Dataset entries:
+ + + + +

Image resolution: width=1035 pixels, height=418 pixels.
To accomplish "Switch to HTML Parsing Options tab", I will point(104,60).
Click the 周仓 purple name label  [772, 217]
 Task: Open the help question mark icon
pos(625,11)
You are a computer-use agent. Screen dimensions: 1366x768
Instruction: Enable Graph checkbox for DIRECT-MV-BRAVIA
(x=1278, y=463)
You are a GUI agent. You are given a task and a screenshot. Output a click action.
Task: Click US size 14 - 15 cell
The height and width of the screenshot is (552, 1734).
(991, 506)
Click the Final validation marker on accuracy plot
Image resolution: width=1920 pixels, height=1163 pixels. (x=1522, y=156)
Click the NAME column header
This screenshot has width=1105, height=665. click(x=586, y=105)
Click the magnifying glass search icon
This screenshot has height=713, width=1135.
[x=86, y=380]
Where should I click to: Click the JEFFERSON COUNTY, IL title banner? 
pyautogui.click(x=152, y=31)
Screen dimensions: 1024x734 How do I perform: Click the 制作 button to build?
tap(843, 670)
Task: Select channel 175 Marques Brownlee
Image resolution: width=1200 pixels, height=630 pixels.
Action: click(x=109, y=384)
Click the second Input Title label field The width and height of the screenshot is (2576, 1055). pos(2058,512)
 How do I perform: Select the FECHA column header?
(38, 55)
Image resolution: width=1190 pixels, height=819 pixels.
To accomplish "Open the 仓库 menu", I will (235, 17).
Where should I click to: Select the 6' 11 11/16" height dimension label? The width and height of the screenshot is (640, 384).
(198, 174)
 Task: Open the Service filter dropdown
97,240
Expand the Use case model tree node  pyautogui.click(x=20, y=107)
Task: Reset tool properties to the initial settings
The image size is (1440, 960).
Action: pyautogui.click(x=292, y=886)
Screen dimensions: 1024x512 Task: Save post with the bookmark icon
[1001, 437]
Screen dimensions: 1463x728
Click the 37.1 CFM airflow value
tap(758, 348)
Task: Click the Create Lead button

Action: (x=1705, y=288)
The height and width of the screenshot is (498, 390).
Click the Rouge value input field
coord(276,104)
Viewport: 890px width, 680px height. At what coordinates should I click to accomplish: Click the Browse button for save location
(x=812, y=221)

+ + + + +

▶ _EXERCISE GOAL_: Please reproduce every one of the items above line for line, without changing anything.

▶ _EXERCISE ANSWER_:
Image resolution: width=1035 pixels, height=418 pixels.
To accomplish "Switch to HTML Parsing Options tab", I will point(104,60).
Click the 周仓 purple name label  [772, 217]
 Task: Open the help question mark icon
pos(625,11)
You are a computer-use agent. Screen dimensions: 1366x768
Instruction: Enable Graph checkbox for DIRECT-MV-BRAVIA
(x=1278, y=463)
You are a GUI agent. You are given a task and a screenshot. Output a click action.
Task: Click US size 14 - 15 cell
The height and width of the screenshot is (552, 1734).
(991, 506)
Click the Final validation marker on accuracy plot
Image resolution: width=1920 pixels, height=1163 pixels. (x=1522, y=156)
Click the NAME column header
This screenshot has width=1105, height=665. click(x=586, y=105)
Click the magnifying glass search icon
This screenshot has height=713, width=1135.
[x=86, y=380]
Where should I click to: Click the JEFFERSON COUNTY, IL title banner? 
pyautogui.click(x=152, y=31)
Screen dimensions: 1024x734 How do I perform: Click the 制作 button to build?
tap(843, 670)
Task: Select channel 175 Marques Brownlee
Image resolution: width=1200 pixels, height=630 pixels.
Action: click(x=109, y=384)
Click the second Input Title label field The width and height of the screenshot is (2576, 1055). pos(2058,512)
 How do I perform: Select the FECHA column header?
(38, 55)
Image resolution: width=1190 pixels, height=819 pixels.
To accomplish "Open the 仓库 menu", I will (235, 17).
Where should I click to: Select the 6' 11 11/16" height dimension label? The width and height of the screenshot is (640, 384).
(198, 174)
 Task: Open the Service filter dropdown
97,240
Expand the Use case model tree node  pyautogui.click(x=20, y=107)
Task: Reset tool properties to the initial settings
The image size is (1440, 960).
Action: pyautogui.click(x=292, y=886)
Screen dimensions: 1024x512 Task: Save post with the bookmark icon
[1001, 437]
Screen dimensions: 1463x728
Click the 37.1 CFM airflow value
tap(758, 348)
Task: Click the Create Lead button

Action: (x=1705, y=288)
The height and width of the screenshot is (498, 390).
Click the Rouge value input field
coord(276,104)
Viewport: 890px width, 680px height. At what coordinates should I click to accomplish: Click the Browse button for save location
(x=812, y=221)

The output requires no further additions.